Re: [opencog-dev] Re: word2vec within openCog language learning?

Ben Goertzel Wed, 12 Apr 2017 01:47:23 -0700

Speculating a little further on this...

In word2vec one trains a neural networks to do the following. Given a
specific word in the middle of a sentence (the input word), one looks
at the words nearby and pick one at random.  The network is going to
tell us the probability -- for every word in our vocabulary -- of that
word being the “nearby word” that we chose.


Suppose we try to use word2vec on a vocabulary of 10K words and try to
project the words into vectors of 300 features.

Then the input layer has 10K neurons (one per word), only one of which
is active at a time; the hidden layer has 300 neurons, and the output
layer has 10K neurons... the vector for a word is then given by the
weights to the hidden layer from that word...
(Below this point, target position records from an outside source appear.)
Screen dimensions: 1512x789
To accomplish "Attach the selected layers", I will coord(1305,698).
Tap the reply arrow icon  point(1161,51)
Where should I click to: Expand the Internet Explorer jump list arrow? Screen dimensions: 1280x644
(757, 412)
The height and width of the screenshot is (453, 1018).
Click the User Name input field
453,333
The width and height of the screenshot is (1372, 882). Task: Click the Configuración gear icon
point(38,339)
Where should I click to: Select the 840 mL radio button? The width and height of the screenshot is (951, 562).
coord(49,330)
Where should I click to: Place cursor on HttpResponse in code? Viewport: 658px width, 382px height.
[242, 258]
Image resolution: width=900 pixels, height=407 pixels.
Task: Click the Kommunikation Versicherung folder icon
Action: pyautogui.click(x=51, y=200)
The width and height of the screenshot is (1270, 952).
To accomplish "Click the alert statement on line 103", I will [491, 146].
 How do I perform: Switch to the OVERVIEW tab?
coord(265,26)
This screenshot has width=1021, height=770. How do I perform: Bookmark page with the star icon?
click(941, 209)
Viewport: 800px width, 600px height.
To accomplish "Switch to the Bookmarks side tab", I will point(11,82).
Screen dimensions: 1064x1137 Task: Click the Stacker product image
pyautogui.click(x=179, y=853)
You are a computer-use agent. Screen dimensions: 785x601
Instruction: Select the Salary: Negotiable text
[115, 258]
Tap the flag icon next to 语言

(see http://mccormickml.com/2016/04/19/word2vec-tutorial-the-skip-gram-model/
for simple overview...)

This is cool but not necessarily the best way to do this sort of thing, right?

An alternate approach in the spirit of InfoGAN would be to try to
learn a "generative" network that, given an input word W, outputs the
distribution of words surrounding W ....   There would also be an
"adversarial" network that would try to distinguish the distributions
produced by the generative network, from the distribution produced
from the actual word....  The generative network could have some
latent variables that are supposed to be informationally correlated
with the distribution produced...

One would then expect/hope that the latent variables of the generative
model would correspond to relevant linguistic features... so one would
get shorter and more interesting vectors than word2vec gives...

Suppose that in such a network, for "words surrounding W", one used
"words linked to W in a dependency parse"....  Then the latent
variables of the generative model mentioned above, should be the
relevant syntactico-semantic aspects of the syntactic relationships
that W displays in the dependency parse....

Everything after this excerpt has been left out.